----- Text
With major events happening both in Lower Puna and at Kilauea’s summit, the eruption was challenging for the scientists scrambling to keep up with it, according to HVO geophysicist Ingrid Johanson, another of the article’s co-authors.
“For me, the grand theme of the eruption was interconnection — in particular, the interconnection of the summit collapses and the erupting lava in the (LERZ), but also the interconnection of Puu Oo with the rift zone and of the magnitude-6.9 earthquake with the eruption,” she said.
“What’s exciting to me is how we can now broaden our view of the volcano and eventually understand how all these pieces fit together. We have many more puzzle pieces for the Kilauea system than we did a year ago.”
With the stress relief provided by the large earthquake and the summit drained of magma, the report said “it may take several years before enough magma can accumulate beneath the summit to erupt.”
Following a 1924 summit collapse that occurred under similar circumstances, there were no further eruptions outside Halemaumau for 28 years, the report noted. “If future activity at Kilauea follows a similar pattern, the next several years will see little, if any, significant eruptive activity.”
But then again, the report said, it’s possible the drop in magma at the summit may cause a pressure imbalance between the shallow and deeper parts of Kilauea’s plumbing system, drawing a higher rate of magma from the depths, “which could result in renewed eruptive activity sooner than expected.”
Fast and furious flows
Other findings in the article explain that while past eruptions have produced more lava, the high “effusion” rate — or rate of discharge — during last year’s event was sustained longer than in any other observed Kilauea eruption.
----------
What to work on
#1 According to the Kilauea eruption text, for how many years after the 1924 summit collapse were there no further eruptions outside Halemaumau?
#2 Continue the article about the Kilauea eruption from its last sentence.
----- Available data
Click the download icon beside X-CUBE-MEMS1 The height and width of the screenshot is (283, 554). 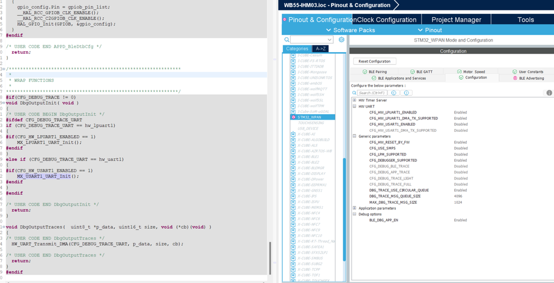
----------
Answers to the problems
#1 28 years.

#2
Lava poured out of fissure 8 in Leilani Estates at rates exceeding 100 cubic meters per second, feeding a fast-moving, channelized flow that emptied into the ocean at Kapoho more than 4 miles away.
The high effusion rate was due to a combination of factors, the report said, chiefly the pressure within the volcano’s plumbing system and the relatively low elevation of the eruption site, which meant gravity was at play, pulling magma downrift from the summit.
“Nobody knew that Kilauea could produce such fast-flowing lava,” Shiro said. “Past eruptions have seen lava oozing from slower eruptions. Here we’ve seen firsthand that’s not always the case.”
The clockwork timing of the 62 summit collapses was perhaps the most stunning observation from the 2018 eruption.
“The consistency of the collapse event timing between each event — about 30 hours on average — was surprising, as was the remarkably consistent energy release — about a magnitude-5.3 earthquake,” Shiro said. “It shows how well-connected the volcano’s rift plumbing system is to the summit magma reservoir and how constant the magma withdrawal rate must have been to produce this regular clock-like pattern of collapse in the summit caldera.
“We never really knew how calderas formed. Now we know they form in steps, not all at once.”
Shiro said he wants to further investigate the role the large earthquake had on the eruption, why the eruption halted so abruptly, what the underground magma is doing now and when might it refill the system enough for another eruption. He also is wondering what the events may mean for the Mauna Loa Volcano, which looms over residential areas developed since its last eruption in 1984.
Johanson, too, was intrigued by the sudden cessation of the lava flow and summit collapses. Over the past four years, she’s been studying the underground storage bodies at Kilauea and Mauna Loa with a view toward understanding how material moves along their shallow magma systems.
“I was not expecting it to quit as quickly as it did,” she said. “This observation is also one of the most exciting; it’s a very clear behavior that any future model of magma transport during the eruption will have to address. In that way, how the eruption ended may be the key to understanding how it kept going so long.”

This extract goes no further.